**What you have to do**
Beginning with the first line of the material, set down each line exactly as written, up to and including the line with "Task: Click Estimated".
——————
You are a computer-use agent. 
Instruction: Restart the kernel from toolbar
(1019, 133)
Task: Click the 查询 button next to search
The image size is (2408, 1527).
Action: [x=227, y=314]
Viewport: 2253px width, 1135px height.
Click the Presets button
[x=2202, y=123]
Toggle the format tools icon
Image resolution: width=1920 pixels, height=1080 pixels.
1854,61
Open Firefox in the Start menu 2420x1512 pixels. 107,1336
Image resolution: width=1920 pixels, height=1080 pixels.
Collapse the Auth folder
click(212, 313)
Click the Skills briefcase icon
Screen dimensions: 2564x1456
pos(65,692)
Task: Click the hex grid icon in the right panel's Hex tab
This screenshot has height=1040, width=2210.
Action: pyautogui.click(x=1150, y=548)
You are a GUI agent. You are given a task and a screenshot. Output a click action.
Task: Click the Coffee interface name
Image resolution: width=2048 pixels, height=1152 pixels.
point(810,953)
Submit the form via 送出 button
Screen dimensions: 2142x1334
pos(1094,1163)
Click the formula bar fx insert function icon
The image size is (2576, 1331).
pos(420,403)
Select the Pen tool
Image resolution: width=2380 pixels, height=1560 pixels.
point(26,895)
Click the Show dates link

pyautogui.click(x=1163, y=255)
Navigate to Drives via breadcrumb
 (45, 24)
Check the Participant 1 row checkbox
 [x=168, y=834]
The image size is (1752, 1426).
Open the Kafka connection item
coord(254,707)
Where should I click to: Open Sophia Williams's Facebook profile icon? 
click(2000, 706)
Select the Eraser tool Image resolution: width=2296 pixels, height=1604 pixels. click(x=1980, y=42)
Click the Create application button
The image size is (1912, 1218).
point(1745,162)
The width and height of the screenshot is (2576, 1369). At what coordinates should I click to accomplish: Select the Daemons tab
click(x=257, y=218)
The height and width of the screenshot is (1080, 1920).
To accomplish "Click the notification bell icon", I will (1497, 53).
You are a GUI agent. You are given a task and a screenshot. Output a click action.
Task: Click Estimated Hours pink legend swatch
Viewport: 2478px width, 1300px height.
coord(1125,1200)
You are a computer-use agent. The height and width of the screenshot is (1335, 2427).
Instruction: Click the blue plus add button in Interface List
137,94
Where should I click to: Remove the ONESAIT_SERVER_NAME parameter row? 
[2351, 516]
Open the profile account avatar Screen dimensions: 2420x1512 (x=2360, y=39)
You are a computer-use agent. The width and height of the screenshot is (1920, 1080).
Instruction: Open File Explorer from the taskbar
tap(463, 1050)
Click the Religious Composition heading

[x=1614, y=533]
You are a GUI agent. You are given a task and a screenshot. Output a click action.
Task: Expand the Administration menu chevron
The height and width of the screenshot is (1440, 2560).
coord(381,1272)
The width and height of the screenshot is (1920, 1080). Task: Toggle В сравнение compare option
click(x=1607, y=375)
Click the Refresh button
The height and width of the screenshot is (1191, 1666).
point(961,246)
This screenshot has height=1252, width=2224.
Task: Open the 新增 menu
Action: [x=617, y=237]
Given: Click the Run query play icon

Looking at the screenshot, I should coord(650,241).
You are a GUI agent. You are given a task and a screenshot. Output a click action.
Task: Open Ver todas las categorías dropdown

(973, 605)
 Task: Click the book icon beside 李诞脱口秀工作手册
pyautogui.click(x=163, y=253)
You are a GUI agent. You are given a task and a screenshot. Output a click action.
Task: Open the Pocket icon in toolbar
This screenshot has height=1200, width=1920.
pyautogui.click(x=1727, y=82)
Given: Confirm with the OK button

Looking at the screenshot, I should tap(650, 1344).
——————
**Exercise response**
You are a computer-use agent. 
Instruction: Restart the kernel from toolbar
(1019, 133)
Task: Click the 查询 button next to search
The image size is (2408, 1527).
Action: [x=227, y=314]
Viewport: 2253px width, 1135px height.
Click the Presets button
[x=2202, y=123]
Toggle the format tools icon
Image resolution: width=1920 pixels, height=1080 pixels.
1854,61
Open Firefox in the Start menu 2420x1512 pixels. 107,1336
Image resolution: width=1920 pixels, height=1080 pixels.
Collapse the Auth folder
click(212, 313)
Click the Skills briefcase icon
Screen dimensions: 2564x1456
pos(65,692)
Task: Click the hex grid icon in the right panel's Hex tab
This screenshot has height=1040, width=2210.
Action: pyautogui.click(x=1150, y=548)
You are a GUI agent. You are given a task and a screenshot. Output a click action.
Task: Click the Coffee interface name
Image resolution: width=2048 pixels, height=1152 pixels.
point(810,953)
Submit the form via 送出 button
Screen dimensions: 2142x1334
pos(1094,1163)
Click the formula bar fx insert function icon
The image size is (2576, 1331).
pos(420,403)
Select the Pen tool
Image resolution: width=2380 pixels, height=1560 pixels.
point(26,895)
Click the Show dates link

pyautogui.click(x=1163, y=255)
Navigate to Drives via breadcrumb
 (45, 24)
Check the Participant 1 row checkbox
 [x=168, y=834]
The image size is (1752, 1426).
Open the Kafka connection item
coord(254,707)
Where should I click to: Open Sophia Williams's Facebook profile icon? 
click(2000, 706)
Select the Eraser tool Image resolution: width=2296 pixels, height=1604 pixels. click(x=1980, y=42)
Click the Create application button
The image size is (1912, 1218).
point(1745,162)
The width and height of the screenshot is (2576, 1369). At what coordinates should I click to accomplish: Select the Daemons tab
click(x=257, y=218)
The height and width of the screenshot is (1080, 1920).
To accomplish "Click the notification bell icon", I will (1497, 53).
You are a GUI agent. You are given a task and a screenshot. Output a click action.
Task: Click Estimated Hours pink legend swatch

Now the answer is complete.